Nucleotide sequence of 240-bp E/NS1 junctions of 81 dengue viruses was isolated from cases in Jeddah, Saudi Arabia from 1994 to 2006 (Zaki et al. 2008). Three serotypes (DENV-1, DENV-2 and DENV-3) were circulating, with more than one serotype in each outbreak. DENV-1 and DENV-2 were recorded in 1994 outbreak, while DENV-3 emerged in 1997. In 2004, all three serotypes were isolated, and DENV-1 was isolated from the summer of 2005 to early 2006 (Zaki et al. 2008).

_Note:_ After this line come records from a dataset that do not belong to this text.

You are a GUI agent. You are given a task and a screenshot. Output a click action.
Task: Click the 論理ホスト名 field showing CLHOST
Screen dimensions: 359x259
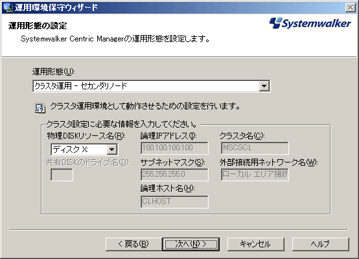[x=174, y=201]
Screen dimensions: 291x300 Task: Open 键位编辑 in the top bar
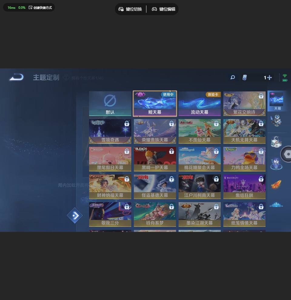(163, 9)
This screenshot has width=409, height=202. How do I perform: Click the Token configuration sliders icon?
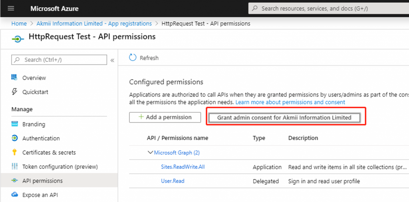tap(15, 166)
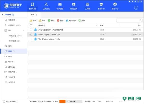Toggle sort arrow on ringtone name column
Viewport: 144px width, 104px height.
point(96,25)
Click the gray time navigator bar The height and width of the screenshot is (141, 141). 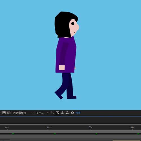point(71,125)
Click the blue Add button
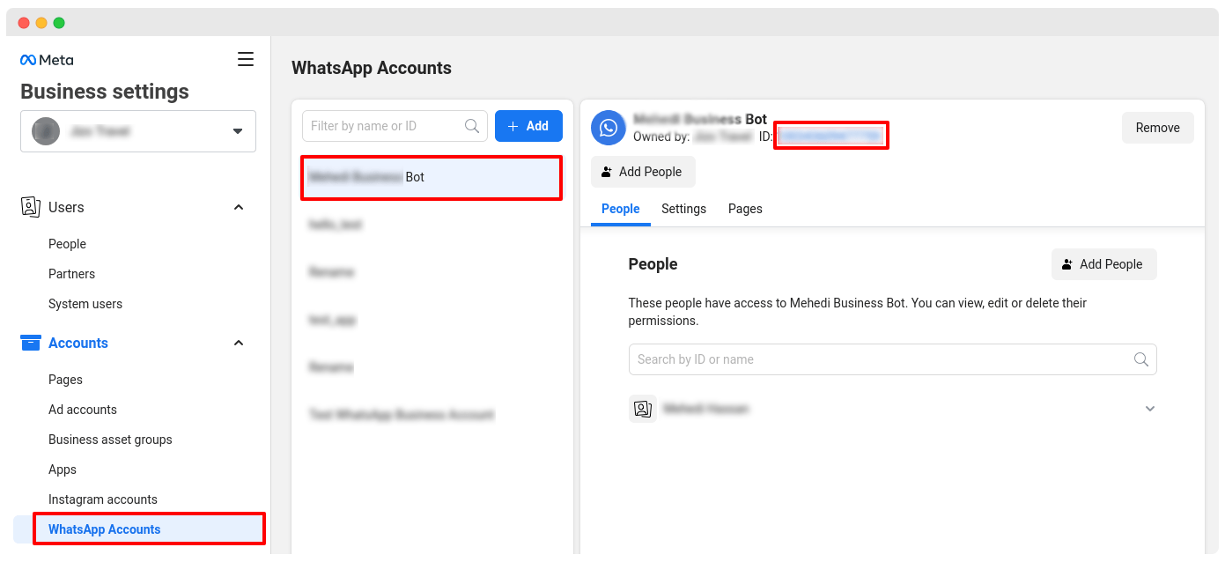Screen dimensions: 1225x562 (x=528, y=126)
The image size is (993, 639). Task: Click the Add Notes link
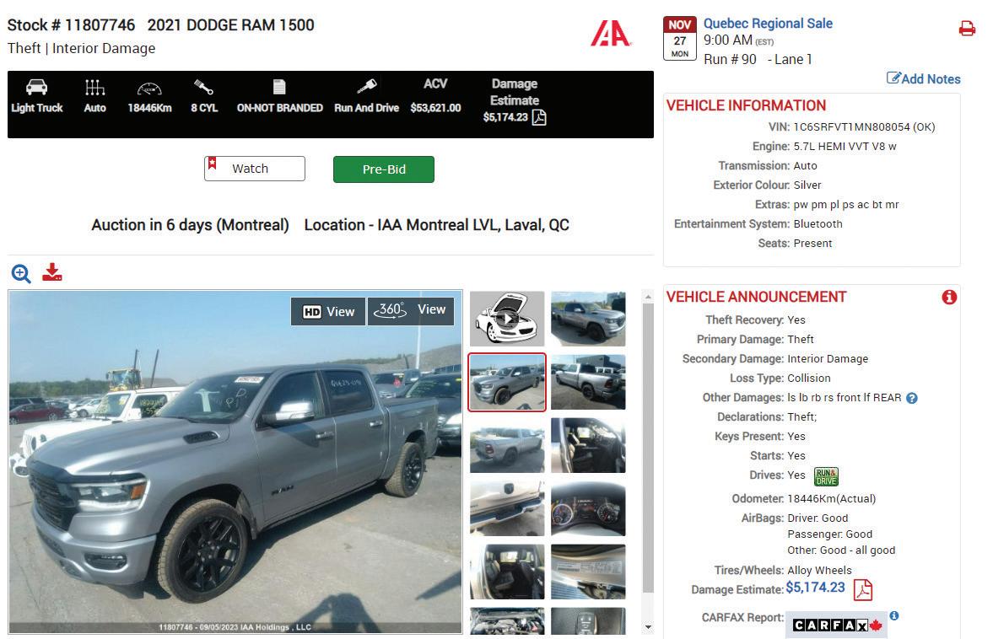pos(923,78)
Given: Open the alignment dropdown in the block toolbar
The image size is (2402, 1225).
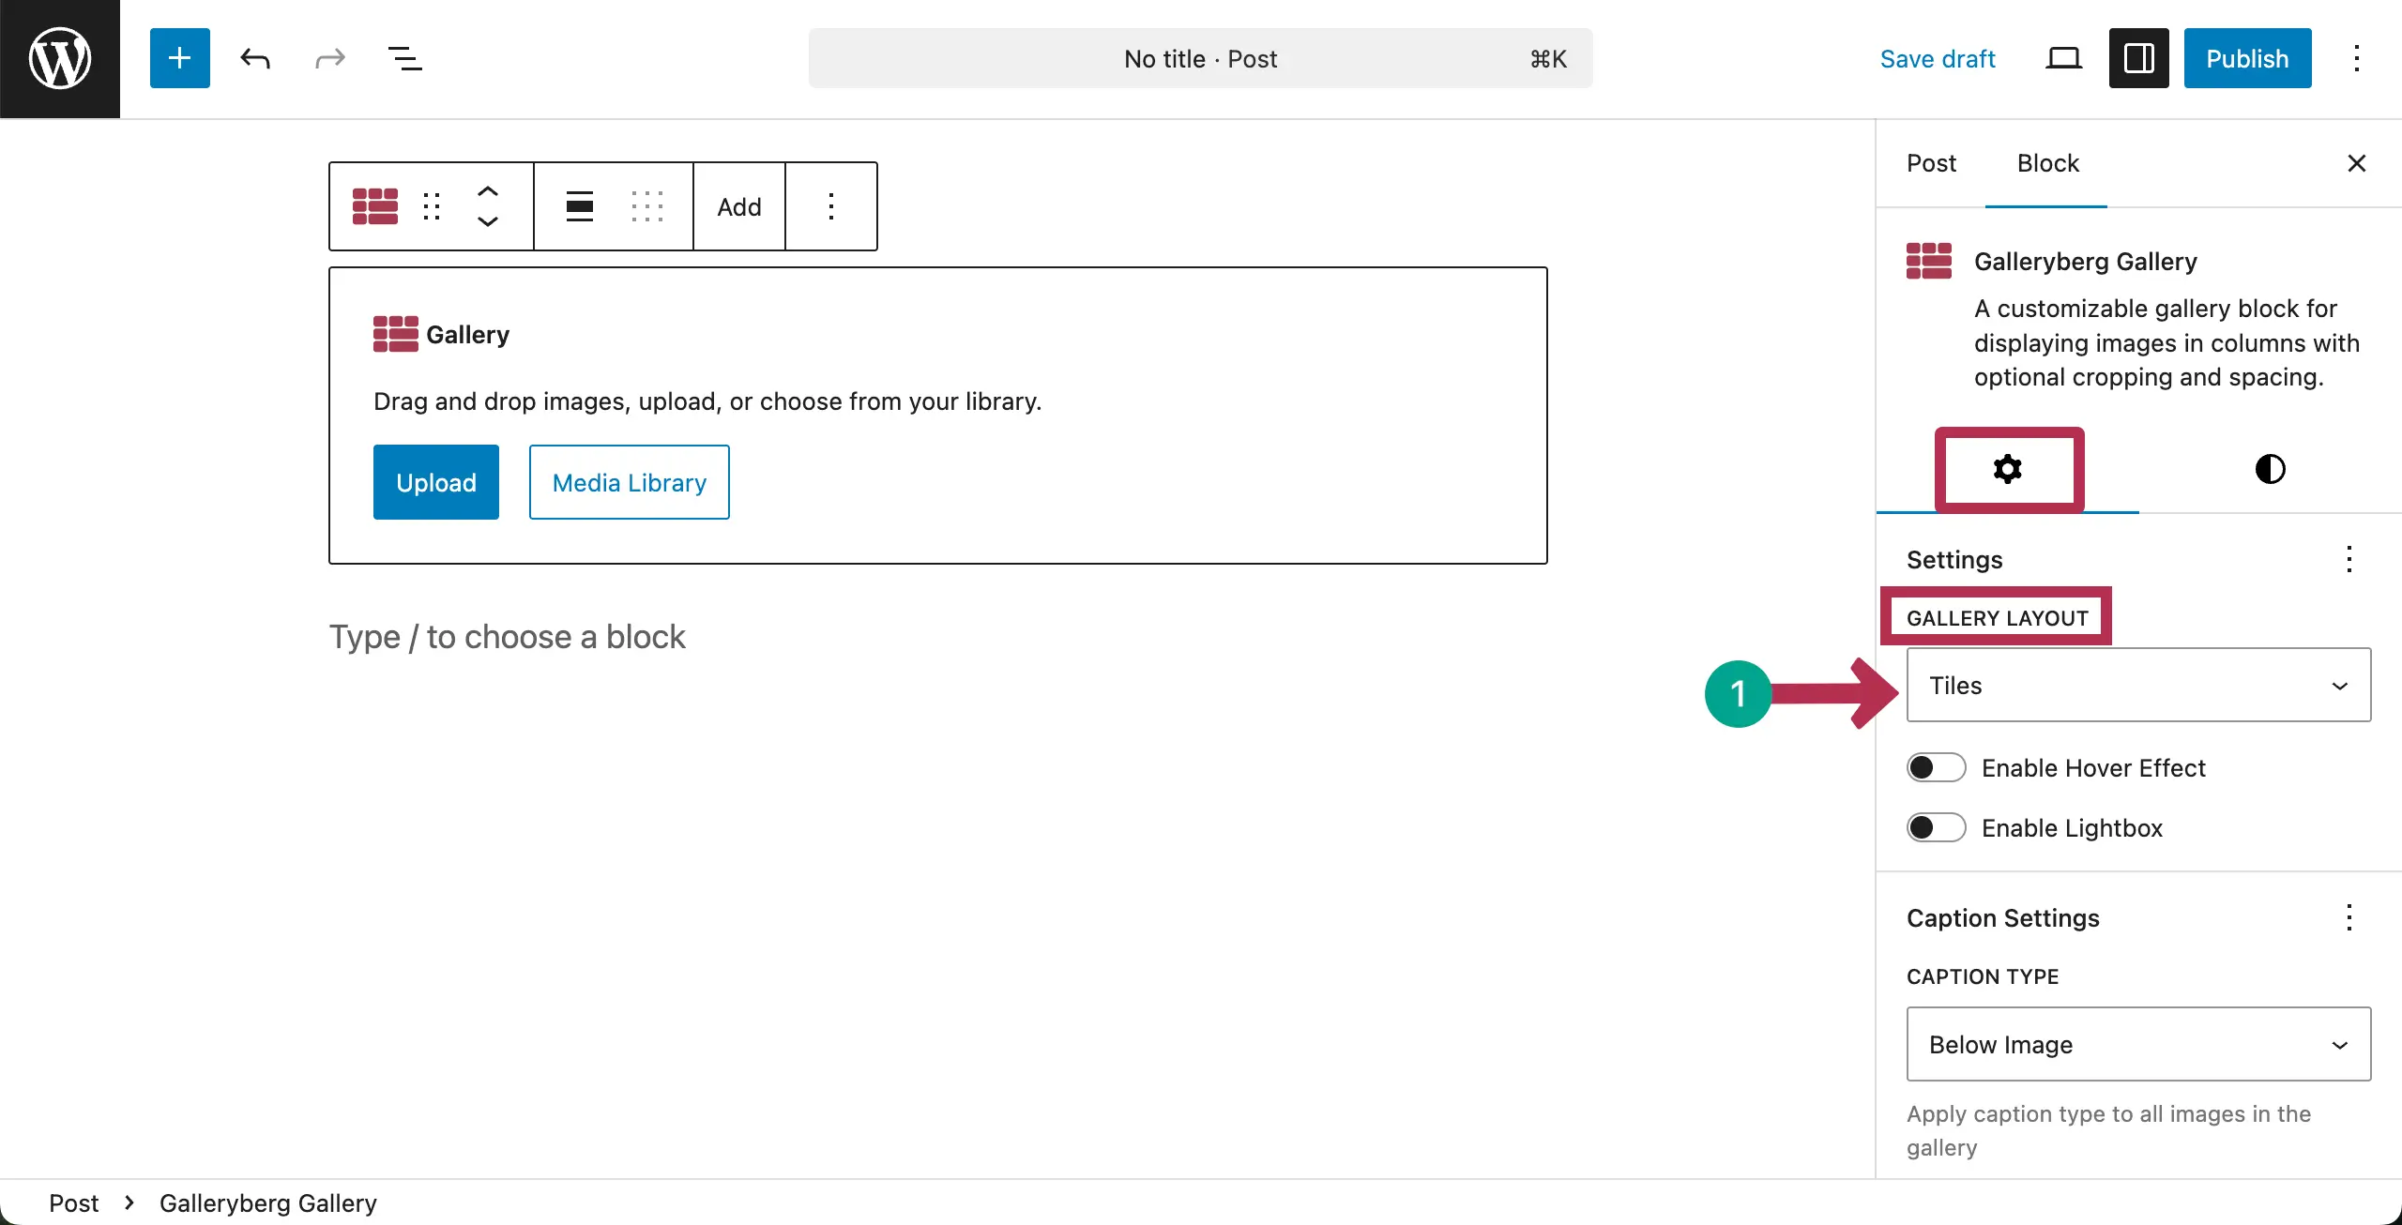Looking at the screenshot, I should click(x=580, y=206).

All age groups were presented in this study; the middle age group is the most represented and the most DENV-infected age group. In the present study, a linear association of anti-DENV IgM antibodies prevalence with age was detected; this increased with age till middle age and then decreased (Fig. 3). This may result from a relatively stable transmission rate over the last decade. This result is in accordance with previous work that also showed an age-dependent increase of anti-dengue antibodies in exposed populations (Reiskind et al. 2001).If a serum sample is collected between days 1–3 of the disease in PD cases, both IgM and IgG antibody detection will give negative results. In these early days of a fever, a diagnosis will only be possible by RT-PCR or virus isolation. Samples collected between days 4–7 are most frequently obtained for diagnostic purposes. In this interval, a combination of RT-PCR and IgM antibody assay may detect DF with a sensitivity of 100 %. Obviously, the percentage increases with time, but a late diagnosis may be irrelevant for the clinician. A combination of IgM capture and indirect IgG ELISAs has been adopted by most laboratories for dengue serodiagnosis, and the IgM/IgG ratio can differentiate primary and secondary infections (Vaughn et al. 1997) even easier than haemagglutination inhibition test (WHO 1997).

In conclusion, data obtained from this study are of value in increasing the awareness for practicing doctors and other healthcare personnel to consider DENV fever as a part of their differential diagnosis when confronted with febrile illnesses and commence relevant case management.